▶ **ACTION ITEM**
Print out the records precisely, keeping each line identical to its source.

▶ **DATA FOR PROCESSING**
:::
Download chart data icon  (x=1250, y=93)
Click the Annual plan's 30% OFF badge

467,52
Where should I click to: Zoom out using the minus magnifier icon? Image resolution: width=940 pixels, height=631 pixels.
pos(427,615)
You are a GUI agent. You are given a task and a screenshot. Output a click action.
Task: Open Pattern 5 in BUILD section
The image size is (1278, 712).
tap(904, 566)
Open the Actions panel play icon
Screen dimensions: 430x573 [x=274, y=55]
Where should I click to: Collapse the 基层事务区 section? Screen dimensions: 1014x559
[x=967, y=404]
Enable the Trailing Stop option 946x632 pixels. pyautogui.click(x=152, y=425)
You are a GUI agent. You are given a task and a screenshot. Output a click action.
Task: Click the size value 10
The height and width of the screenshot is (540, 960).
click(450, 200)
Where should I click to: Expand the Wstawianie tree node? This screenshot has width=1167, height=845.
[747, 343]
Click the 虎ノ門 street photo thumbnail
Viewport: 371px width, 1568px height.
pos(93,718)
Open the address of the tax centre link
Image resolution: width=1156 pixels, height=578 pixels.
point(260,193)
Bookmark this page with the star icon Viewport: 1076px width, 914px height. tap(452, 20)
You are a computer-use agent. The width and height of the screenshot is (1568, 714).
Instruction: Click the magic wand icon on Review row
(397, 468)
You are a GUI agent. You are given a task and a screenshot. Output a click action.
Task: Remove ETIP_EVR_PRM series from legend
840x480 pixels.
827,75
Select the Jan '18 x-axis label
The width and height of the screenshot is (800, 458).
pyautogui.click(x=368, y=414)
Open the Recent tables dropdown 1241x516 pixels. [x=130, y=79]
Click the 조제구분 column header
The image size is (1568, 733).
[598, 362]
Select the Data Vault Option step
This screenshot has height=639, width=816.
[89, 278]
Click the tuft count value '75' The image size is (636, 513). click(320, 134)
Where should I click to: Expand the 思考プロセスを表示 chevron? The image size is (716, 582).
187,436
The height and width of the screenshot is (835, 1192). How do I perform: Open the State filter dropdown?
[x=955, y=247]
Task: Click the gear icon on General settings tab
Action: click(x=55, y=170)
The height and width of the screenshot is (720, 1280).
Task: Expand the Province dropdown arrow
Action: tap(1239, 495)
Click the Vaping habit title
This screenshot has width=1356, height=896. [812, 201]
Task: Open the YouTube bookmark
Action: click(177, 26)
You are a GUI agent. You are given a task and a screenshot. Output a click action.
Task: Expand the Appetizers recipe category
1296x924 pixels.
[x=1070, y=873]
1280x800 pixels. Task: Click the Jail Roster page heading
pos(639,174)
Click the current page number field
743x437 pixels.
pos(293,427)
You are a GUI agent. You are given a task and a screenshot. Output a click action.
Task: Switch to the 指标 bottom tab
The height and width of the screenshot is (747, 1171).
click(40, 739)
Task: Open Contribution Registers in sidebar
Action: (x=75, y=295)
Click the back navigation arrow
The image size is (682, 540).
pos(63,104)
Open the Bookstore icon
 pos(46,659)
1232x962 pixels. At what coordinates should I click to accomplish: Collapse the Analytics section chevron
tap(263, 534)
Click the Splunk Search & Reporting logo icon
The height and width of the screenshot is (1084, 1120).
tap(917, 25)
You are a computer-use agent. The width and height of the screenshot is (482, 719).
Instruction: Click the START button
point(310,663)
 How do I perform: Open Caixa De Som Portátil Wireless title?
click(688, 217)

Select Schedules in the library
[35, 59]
:::
▶ **RESPONSE BOX**
Download chart data icon  (x=1250, y=93)
Click the Annual plan's 30% OFF badge

467,52
Where should I click to: Zoom out using the minus magnifier icon? Image resolution: width=940 pixels, height=631 pixels.
pos(427,615)
You are a GUI agent. You are given a task and a screenshot. Output a click action.
Task: Open Pattern 5 in BUILD section
The image size is (1278, 712).
tap(904, 566)
Open the Actions panel play icon
Screen dimensions: 430x573 [x=274, y=55]
Where should I click to: Collapse the 基层事务区 section? Screen dimensions: 1014x559
[x=967, y=404]
Enable the Trailing Stop option 946x632 pixels. pyautogui.click(x=152, y=425)
You are a GUI agent. You are given a task and a screenshot. Output a click action.
Task: Click the size value 10
The height and width of the screenshot is (540, 960).
click(450, 200)
Where should I click to: Expand the Wstawianie tree node? This screenshot has width=1167, height=845.
[747, 343]
Click the 虎ノ門 street photo thumbnail
Viewport: 371px width, 1568px height.
pos(93,718)
Open the address of the tax centre link
Image resolution: width=1156 pixels, height=578 pixels.
point(260,193)
Bookmark this page with the star icon Viewport: 1076px width, 914px height. tap(452, 20)
You are a computer-use agent. The width and height of the screenshot is (1568, 714).
Instruction: Click the magic wand icon on Review row
(397, 468)
You are a GUI agent. You are given a task and a screenshot. Output a click action.
Task: Remove ETIP_EVR_PRM series from legend
840x480 pixels.
827,75
Select the Jan '18 x-axis label
The width and height of the screenshot is (800, 458).
pyautogui.click(x=368, y=414)
Open the Recent tables dropdown 1241x516 pixels. [x=130, y=79]
Click the 조제구분 column header
The image size is (1568, 733).
[598, 362]
Select the Data Vault Option step
This screenshot has height=639, width=816.
[89, 278]
Click the tuft count value '75' The image size is (636, 513). click(320, 134)
Where should I click to: Expand the 思考プロセスを表示 chevron? The image size is (716, 582).
187,436
The height and width of the screenshot is (835, 1192). How do I perform: Open the State filter dropdown?
[x=955, y=247]
Task: Click the gear icon on General settings tab
Action: click(x=55, y=170)
The height and width of the screenshot is (720, 1280).
Task: Expand the Province dropdown arrow
Action: tap(1239, 495)
Click the Vaping habit title
This screenshot has width=1356, height=896. [812, 201]
Task: Open the YouTube bookmark
Action: click(177, 26)
You are a GUI agent. You are given a task and a screenshot. Output a click action.
Task: Expand the Appetizers recipe category
1296x924 pixels.
[x=1070, y=873]
1280x800 pixels. Task: Click the Jail Roster page heading
pos(639,174)
Click the current page number field
743x437 pixels.
pos(293,427)
You are a GUI agent. You are given a task and a screenshot. Output a click action.
Task: Switch to the 指标 bottom tab
The height and width of the screenshot is (747, 1171).
click(40, 739)
Task: Open Contribution Registers in sidebar
Action: (x=75, y=295)
Click the back navigation arrow
The image size is (682, 540).
pos(63,104)
Open the Bookstore icon
 pos(46,659)
1232x962 pixels. At what coordinates should I click to accomplish: Collapse the Analytics section chevron
tap(263, 534)
Click the Splunk Search & Reporting logo icon
The height and width of the screenshot is (1084, 1120).
tap(917, 25)
You are a computer-use agent. The width and height of the screenshot is (482, 719).
Instruction: Click the START button
point(310,663)
 How do I perform: Open Caixa De Som Portátil Wireless title?
click(688, 217)

Select Schedules in the library
[35, 59]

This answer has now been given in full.